Monday, May 24, 2010

Cuban embargo turns 50 but must live a little longer

Cuban embargo turns 50 but must live a little longer
Last Updated: May 23. 2010 7:29PM UAE / May 23. 2010 3:29PM GMT

The world's longest running and least successful trade embargo will this
year "celebrate" its 50th anniversary.

Washington's restrictions on trade with Cuba, which were first imposed
in 1960, have not only failed to achieve their goals but they actually
undermined the aims of their dwindling band of supporters.

Cuba claims the trade restrictions have cost its economy nearly $100
billion over the years. Desmond Boylan / Reuters

Hillary Clinton, the US secretary of state, came close to admitting as
much recently when she said the ruling Castro brothers, Fidel and Raul,
"do not want to see an end to the embargo … because they would lose all
their excuses".

The restrictions have been blamed by Cuba – the only communist
government in the western hemisphere – for a range of measures including
rationing and curtailing political rights.

The ostensible reason for imposing the embargo was Cuba's seizure of
property belonging to US nationals and the demand for compensation
remains unsettled.

Cuba claims the damage to its economy over the years totals close to
US$100 billion (Dh367.29bn). On the US side, self-inflicted annual
losses may amount to $1.2bn, calculations by the US trade commission claim.
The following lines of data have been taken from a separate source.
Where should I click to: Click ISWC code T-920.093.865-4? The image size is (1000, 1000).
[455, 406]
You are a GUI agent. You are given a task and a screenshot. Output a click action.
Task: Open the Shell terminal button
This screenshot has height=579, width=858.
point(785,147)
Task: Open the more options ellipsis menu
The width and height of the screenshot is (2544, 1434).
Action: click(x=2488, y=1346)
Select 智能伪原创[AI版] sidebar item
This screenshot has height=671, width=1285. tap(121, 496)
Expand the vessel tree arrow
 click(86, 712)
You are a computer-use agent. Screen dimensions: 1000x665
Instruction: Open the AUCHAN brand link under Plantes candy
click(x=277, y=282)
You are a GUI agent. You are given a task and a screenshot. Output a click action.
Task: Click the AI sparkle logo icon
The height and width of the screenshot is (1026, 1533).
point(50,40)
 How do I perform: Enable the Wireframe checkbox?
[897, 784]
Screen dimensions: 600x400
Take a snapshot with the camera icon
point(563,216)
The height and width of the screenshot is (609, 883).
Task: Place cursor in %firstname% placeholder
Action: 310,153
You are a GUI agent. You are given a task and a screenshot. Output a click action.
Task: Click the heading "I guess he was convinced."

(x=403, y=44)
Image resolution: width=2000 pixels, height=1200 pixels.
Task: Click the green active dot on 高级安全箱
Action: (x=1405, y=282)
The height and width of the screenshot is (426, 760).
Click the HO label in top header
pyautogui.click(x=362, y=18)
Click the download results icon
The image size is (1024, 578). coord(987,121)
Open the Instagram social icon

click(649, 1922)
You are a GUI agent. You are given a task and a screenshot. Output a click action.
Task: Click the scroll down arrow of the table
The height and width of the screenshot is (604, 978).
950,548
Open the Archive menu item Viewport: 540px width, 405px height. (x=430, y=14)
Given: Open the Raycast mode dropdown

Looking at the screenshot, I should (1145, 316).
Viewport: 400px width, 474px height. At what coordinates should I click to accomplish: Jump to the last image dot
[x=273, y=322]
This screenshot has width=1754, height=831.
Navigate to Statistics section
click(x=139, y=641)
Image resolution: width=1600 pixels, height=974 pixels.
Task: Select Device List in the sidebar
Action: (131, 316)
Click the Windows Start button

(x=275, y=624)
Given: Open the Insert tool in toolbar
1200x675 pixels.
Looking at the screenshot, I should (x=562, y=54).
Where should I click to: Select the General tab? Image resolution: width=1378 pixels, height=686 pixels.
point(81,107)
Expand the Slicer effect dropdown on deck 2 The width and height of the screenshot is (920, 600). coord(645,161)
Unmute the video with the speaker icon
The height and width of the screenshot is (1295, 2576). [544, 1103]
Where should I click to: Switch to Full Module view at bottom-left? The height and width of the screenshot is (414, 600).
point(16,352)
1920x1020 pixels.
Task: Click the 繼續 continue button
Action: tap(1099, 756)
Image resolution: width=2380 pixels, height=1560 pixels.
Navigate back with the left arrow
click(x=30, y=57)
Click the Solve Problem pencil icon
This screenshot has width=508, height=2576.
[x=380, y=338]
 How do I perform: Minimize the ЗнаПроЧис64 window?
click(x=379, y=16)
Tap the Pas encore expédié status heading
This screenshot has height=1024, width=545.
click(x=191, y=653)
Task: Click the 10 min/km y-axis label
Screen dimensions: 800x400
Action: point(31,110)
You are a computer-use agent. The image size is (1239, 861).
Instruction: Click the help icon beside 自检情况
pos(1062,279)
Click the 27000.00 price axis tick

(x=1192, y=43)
Opposition to the trade sanctions has brought together an odd, informal
coalition of leftist pressure groups, human rights organisations and
major business lobbies.

A senior member of the US chamber of commerce has conservatively
estimated that relaxing the embargo could create 6,000 new jobs in the
US and benefit exports by about $365 million a year.

The US travel industry longs to exploit Cuba's spectacular beaches and
cultural sites; oil companies fret that they are missing potential
offshore crude deposits; and rice farmers want complete access to the
biggest rice market in the Caribbean, just 145km from the shores of Florida.

But because food is partially exempted from the trade ban, the US has
become the main supplier of agricultural goods to Cuba. Rice, chicken,
wheat, soya and corn are among the products the communist regime imports
from its historic enemy.

Cubans, it has to be said, do not go hungry because of the US embargo.
The lack of food, especially meat, in Cuba is a result of the
spectacular failure of the communist regime to produce enough of it on a
large island that is mostly given to agriculture.

Lifting the embargo, if it achieved nothing else, might at least scotch
that particular myth.

In the past, such a move would have represented a threat to heavily
subsidised US sugar. Today that seems much less likely given that the
once-mighty Cuban sugar industry has been driven into the ground by
mismanagement and lack of investment. A government that once sought to
produce 10 million tonnes a year now has difficulty producing 1.5
million tonnes.

Every October for nearly two decades the UN General Assembly has –
except for the US, Israel and a couple of Pacific island nations –
condemned the embargo.

It is hard to disagree. The embargo is a unilateral, punitive measure
that should never have been imposed.

But there is a catch. The Castro regime has one of the worst human
rights records on the planet. It also recently allowed protester Orlando
Zapata to die as a result of a hunger strike. Inspired by Zapata,
Guillermo Farinas may go the same way.

It is surely wrong for one country to seek to force regime-change in
another by refusing to trade with it but it would be equally unthinkable
to hand the Castros a propaganda victory by lifting the embargo just
when the cruelty of their regime is most apparent.

For now, it seems the embargo will have to stay in place.